La mitología ibérica del siglo XVI apuntaba a este valle como una posible ubicación del Paraíso Terrenal, escondido durante años a la vista de los hombres. Esas referencias son tomadas por la Orden del Carmelo para construir en él el monasterio con su iglesia de San José y un conjunto de ermitas dispersas a su alrededor, a partir de 1599. Erigidas todas ellas con una arquitectura de máxima austeridad y en comunión con la naturaleza paradisíaca. A partir del siglo XVII se le añadirá el jardín botánico que sigue recogiendo buena parte de las especies vegetales que han caracterizado a Batuecas: acebos, madroños, enebros, durillos, jaras, encinas, alcornoques, etc. y que le han otorgado finalmente las catalogaciones de Sitio Histórico y de Parque Natural. Pero no solamente los elementos vegetales o arquitectónicos son los que dan mérito al lugar, la presencia de una fauna de difícil emplazamiento en otros lugares hace de batuecas un Edén aun más completo y bello. Según los datos de la Reserva Natural se encuentran hasta 126 especies diferentes de aves (buitre negro, aguililla calzada, cigüeña negra, águila real, halcón peregrino, alimoche o búho real), 46 mamíferos (cabra montés -reintroducida en los años 70-, tejón, hurón, gineta, gato montés, corzo, ciervo, jabalí o zorro) y también 9 de peces, 19 de reptiles y 13 de anfibios.

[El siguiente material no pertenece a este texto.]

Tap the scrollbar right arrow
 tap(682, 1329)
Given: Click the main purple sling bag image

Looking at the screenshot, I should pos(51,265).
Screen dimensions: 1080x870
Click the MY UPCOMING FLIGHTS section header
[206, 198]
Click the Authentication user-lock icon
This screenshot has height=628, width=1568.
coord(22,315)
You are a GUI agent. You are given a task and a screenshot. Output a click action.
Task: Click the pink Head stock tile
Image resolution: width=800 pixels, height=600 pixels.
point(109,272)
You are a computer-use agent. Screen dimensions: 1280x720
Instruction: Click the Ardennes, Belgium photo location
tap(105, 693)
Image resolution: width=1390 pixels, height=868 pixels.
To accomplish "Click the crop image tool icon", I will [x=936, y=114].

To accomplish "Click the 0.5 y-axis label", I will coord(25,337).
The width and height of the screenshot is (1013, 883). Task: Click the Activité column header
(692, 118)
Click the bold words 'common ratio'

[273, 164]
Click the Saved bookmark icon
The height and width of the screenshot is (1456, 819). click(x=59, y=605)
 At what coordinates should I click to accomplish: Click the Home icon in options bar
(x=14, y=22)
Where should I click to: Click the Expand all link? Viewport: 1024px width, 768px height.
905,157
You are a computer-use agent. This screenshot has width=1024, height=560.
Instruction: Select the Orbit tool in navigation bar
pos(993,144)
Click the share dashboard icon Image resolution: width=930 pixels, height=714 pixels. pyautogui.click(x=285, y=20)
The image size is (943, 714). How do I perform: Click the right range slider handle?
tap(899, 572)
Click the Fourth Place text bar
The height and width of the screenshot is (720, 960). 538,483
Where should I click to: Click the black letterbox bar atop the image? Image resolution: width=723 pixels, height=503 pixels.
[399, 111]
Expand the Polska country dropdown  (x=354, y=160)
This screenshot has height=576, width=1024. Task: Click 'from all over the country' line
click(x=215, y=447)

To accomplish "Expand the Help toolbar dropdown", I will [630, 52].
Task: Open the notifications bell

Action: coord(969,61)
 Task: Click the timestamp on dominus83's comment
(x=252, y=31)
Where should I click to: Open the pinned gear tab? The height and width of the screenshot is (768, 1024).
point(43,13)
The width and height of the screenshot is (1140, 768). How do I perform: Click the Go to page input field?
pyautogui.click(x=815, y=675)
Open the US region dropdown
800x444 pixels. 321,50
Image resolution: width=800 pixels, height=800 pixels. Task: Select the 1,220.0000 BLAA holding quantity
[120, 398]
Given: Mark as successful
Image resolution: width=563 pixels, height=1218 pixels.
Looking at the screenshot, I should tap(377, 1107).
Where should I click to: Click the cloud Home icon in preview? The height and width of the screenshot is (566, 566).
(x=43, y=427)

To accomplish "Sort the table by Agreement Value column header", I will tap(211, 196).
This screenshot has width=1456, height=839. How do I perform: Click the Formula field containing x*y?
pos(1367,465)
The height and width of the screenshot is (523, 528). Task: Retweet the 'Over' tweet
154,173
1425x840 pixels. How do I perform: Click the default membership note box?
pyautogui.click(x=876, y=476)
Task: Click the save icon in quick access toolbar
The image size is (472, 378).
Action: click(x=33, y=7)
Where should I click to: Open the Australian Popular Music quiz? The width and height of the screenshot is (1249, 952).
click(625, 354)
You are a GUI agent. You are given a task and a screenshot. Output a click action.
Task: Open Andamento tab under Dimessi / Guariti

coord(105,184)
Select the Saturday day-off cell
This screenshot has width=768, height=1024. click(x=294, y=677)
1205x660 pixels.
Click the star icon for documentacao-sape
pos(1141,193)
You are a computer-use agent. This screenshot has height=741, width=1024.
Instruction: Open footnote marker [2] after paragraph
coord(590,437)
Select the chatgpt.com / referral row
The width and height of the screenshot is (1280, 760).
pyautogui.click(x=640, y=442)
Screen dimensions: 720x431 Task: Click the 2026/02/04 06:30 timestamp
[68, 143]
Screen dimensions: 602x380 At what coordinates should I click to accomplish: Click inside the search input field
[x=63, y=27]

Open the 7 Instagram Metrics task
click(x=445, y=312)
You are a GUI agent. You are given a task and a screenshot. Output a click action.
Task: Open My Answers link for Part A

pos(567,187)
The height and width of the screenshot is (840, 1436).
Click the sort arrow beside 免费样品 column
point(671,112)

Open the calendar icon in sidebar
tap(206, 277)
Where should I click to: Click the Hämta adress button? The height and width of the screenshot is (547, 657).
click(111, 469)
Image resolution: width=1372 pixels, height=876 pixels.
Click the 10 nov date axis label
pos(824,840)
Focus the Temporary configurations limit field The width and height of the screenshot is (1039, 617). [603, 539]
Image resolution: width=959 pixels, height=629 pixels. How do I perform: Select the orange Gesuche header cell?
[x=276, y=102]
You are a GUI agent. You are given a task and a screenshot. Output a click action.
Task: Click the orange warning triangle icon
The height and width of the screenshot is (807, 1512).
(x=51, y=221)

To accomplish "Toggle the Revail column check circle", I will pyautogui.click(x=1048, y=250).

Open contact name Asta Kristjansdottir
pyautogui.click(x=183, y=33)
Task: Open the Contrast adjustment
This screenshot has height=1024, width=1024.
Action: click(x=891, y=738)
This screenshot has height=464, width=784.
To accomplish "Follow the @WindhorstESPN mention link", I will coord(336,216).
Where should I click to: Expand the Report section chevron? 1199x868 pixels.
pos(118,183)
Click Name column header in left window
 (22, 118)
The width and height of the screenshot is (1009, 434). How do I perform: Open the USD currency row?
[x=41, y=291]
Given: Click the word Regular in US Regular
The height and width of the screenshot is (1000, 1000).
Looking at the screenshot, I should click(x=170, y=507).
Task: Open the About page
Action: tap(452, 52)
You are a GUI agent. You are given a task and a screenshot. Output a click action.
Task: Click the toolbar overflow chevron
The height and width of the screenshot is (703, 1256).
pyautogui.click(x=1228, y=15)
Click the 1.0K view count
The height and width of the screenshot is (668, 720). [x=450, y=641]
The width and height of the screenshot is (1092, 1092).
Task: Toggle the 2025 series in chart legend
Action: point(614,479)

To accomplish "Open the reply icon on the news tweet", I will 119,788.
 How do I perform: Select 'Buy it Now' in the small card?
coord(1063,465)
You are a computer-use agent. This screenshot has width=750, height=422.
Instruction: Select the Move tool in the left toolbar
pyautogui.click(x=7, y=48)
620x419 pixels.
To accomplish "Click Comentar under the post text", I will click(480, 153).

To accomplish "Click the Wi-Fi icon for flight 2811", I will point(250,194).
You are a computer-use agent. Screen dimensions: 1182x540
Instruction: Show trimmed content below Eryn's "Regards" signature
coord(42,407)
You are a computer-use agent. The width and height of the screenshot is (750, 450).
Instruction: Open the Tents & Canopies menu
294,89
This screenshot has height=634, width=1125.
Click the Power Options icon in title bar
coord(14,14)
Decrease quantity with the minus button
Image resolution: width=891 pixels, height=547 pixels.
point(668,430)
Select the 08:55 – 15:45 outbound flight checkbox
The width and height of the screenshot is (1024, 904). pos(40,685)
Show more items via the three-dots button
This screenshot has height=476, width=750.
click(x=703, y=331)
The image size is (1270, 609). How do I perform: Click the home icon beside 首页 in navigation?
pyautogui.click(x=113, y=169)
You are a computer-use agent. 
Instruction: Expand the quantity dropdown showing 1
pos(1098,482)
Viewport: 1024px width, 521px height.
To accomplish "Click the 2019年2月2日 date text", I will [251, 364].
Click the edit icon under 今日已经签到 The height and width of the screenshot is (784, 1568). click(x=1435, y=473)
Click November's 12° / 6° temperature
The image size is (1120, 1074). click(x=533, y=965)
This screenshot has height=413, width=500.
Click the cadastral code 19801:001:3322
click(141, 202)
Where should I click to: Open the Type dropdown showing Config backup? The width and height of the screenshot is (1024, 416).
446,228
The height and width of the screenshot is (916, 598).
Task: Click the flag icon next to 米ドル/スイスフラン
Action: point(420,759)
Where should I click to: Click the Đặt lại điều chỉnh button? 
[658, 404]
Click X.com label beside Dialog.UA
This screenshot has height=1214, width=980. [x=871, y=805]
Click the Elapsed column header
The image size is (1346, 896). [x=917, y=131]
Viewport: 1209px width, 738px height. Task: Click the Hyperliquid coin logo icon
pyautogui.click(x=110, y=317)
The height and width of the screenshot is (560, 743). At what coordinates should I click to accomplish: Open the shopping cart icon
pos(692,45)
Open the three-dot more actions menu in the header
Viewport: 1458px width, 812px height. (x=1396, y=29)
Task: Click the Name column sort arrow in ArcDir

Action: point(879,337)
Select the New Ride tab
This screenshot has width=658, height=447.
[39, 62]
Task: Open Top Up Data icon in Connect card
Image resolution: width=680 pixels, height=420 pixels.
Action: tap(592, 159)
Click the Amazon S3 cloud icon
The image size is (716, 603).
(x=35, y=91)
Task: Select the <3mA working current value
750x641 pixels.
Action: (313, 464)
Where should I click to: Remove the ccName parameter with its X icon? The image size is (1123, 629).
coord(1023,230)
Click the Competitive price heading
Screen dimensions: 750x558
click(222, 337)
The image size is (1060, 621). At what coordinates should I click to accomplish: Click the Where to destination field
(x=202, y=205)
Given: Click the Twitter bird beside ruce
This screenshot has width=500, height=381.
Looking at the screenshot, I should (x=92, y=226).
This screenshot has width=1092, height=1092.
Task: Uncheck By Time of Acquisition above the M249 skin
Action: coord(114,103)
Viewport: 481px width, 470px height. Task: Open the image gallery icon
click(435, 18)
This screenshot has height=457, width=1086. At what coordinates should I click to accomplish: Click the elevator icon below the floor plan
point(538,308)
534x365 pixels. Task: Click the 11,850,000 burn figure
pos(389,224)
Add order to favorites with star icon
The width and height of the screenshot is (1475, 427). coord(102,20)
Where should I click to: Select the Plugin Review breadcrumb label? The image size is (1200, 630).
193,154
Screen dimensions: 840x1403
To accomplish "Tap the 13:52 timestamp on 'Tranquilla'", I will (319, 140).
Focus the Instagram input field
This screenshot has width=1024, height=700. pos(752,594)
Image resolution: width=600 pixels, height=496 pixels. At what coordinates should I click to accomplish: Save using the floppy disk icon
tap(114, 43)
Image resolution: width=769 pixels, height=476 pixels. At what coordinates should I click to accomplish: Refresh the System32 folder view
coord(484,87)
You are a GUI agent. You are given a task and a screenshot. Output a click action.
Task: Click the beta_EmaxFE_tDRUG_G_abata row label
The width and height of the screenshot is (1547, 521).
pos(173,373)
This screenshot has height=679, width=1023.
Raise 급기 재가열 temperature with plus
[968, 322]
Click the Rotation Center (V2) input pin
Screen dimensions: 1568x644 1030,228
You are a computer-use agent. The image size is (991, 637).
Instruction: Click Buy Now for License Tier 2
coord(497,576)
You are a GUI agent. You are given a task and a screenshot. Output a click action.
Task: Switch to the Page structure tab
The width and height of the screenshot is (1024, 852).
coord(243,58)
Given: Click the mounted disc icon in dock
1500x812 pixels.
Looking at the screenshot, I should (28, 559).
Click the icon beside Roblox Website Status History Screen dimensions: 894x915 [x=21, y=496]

El valle está situado en una estribación sur de la Peña de Francia separado de La Alberca por El Portillo (1230 metros) y recorrido por el arroyo llamado también de Las Batuecas que tributa sus aguas al río Alagón, en las cercanías de Ríomalo, tras haberlas unido a las del Ladrillar. Está enmarcado por diversas cumbres de las que le separa un gran desnivel por más que éstas no alcancen gran altitud: la Mesa del Francés por el oeste (1638 metros), la Peña del Huevo por el norte (1320 metros) y el Pico de los Robledos al sur (980 metros).

Se puede acceder desde Salamanca por la carretera nacional 630 hasta Béjar; luego por la SA-220 hasta La Alberca, y desde aquí por la 201 hasta el Portillo: o bien por el sur desde la localidad cacereña de Coria por la carretera EX-204 hasta Las Mestas. Dentro de su demarcación hay infinidad de caminos para recorrer el valle destacando el SL (Sendero Local) 10, señalado con marcas de pintura blanca y verde, y que une La Alberca con el interior de Las Batuecas en una ruta alternativa a la de la carretera asfaltada. También puede recorrerse el camino que junto al propio monasterio de San José parte por la orilla izquierda del arroyo y va ganando altura hasta llegar a las conocidas pinturas rupestres del "Canchal de las Cabras pintás" y, más arriba, en un arroyo afluente, a la fabulosa cascada de la "Cola de Caballo".